* **EXERCISE GOAL**: Retype the passage of the Bruce Wagner biography starting at "Bruce Alan Wagner" and ending at "Hollywood entertainment industry.", changing nothing.

* **PAGE EXCERPT**:
Bruce Alan Wagner (born March 22, 1954) is an American novelist and screenwriter based in Los Angeles known for his apocalyptic yet ultimately spiritual view of humanity as seen through the lens of the Hollywood entertainment industry.

Early life
Wagner was born in Madison, Wisconsin, to Morton Wagner and Bernice Maletz. When he was four, his family moved to San Francisco, then to Los Angeles four years later. His father was a radio station executive who eventually moved into television, producing The Les Crane Show, before becoming a stock broker. When his parents divorced, his mother worked at Saks Fifth Avenue, where she remained for 40 years. He attended Beverly Vista Elementary School in Beverly Hills, California, until the 8th grade. He attended Beverly Hills High School but dropped out in his junior year. He worked in bookstores, drove an ambulance for Schaefer Ambulance Service, and became a chauffeur at the Beverly Hills Hotel. He has two older sisters.

Career
In his twenties, Wagner began writing articles for magazines and writing scripts. His first screenplay, Young Lust, was produced by Robert Stigwood but was never released. It was that experience that ultimately led him to write his modern take on F. Scott Fitzgerald's "Pat Hobby" short stories about an alcoholic screenwriter who never gets ahead.

Wagner self-published (with Caldecott Chubb) Force Majeure: The Bud Wiggins Stories in an edition of 1,000, which sold out at West Hollywood's Book Soup. It was optioned by Oliver Stone to direct but the project never came to fruition. Wagner has said that the script he wrote, based upon the stories' protagonist - a chauffeur named Bud Wiggins - later became Maps to the Stars, the 2015 film directed by David Cronenberg. The book was well reviewed and led to a publishing deal with Random House.

He has written essays and op-ed pieces for publications including The New Yorker, The New York Times, Art Forum and Vanity Fair. His novel I'm Losing You was a New York Times Notable Book of the Year, and his novel The Chrysanthemum Palace was a PEN/Faulkner finalist in 2006. He has also written essays and prefaces for books by photographers William Eggleston and Manuel Alvarez Bravo, and painters Ed Ruscha and Richard Prince.

Wes Craven read an unproduced script of Wagner's ("They Sleep By Night"), which led Craven to ask Wagner to co-write A Nightmare on Elm Street 3: Dream Warriors (1987). Wagner and Craven wrote the story and share screenwriting credit with Chuck Russell and Frank Darabont. Wagner and Oliver Stone co-executive produced Wild Palms, the mini-series Wagner created, based on a comic strip that he wrote for Details magazine. Wild Palms aired on ABC in 1993. He was the executive producer and co-writer (with Tracey Ullman) of Tracey Ullman's State of the Union series (2008 - 2010) on Showtime. In 2014, David Cronenberg directed Wagner's script, Maps To The Stars, a film that Cronenberg had been trying to make for a decade. For her role as Havana Segrand, Julianne Moore won Best Actress at the Cannes Film Festival in 2014. Wagner accepted the award on her behalf. In 2020, he wrote Mother Tongue, an adaptation of his book I Met Someone. It will be directed by Mike Figgis on location in Hong Kong, in early 2021.

* **SOURCE EXCERPT**:
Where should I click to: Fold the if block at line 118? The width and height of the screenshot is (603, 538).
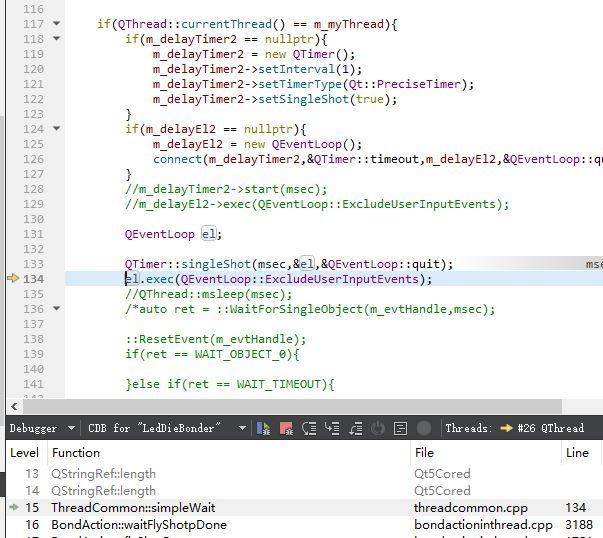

* **ANSWER**:
Bruce Alan Wagner (born March 22, 1954) is an American novelist and screenwriter based in Los Angeles known for his apocalyptic yet ultimately spiritual view of humanity as seen through the lens of the Hollywood entertainment industry.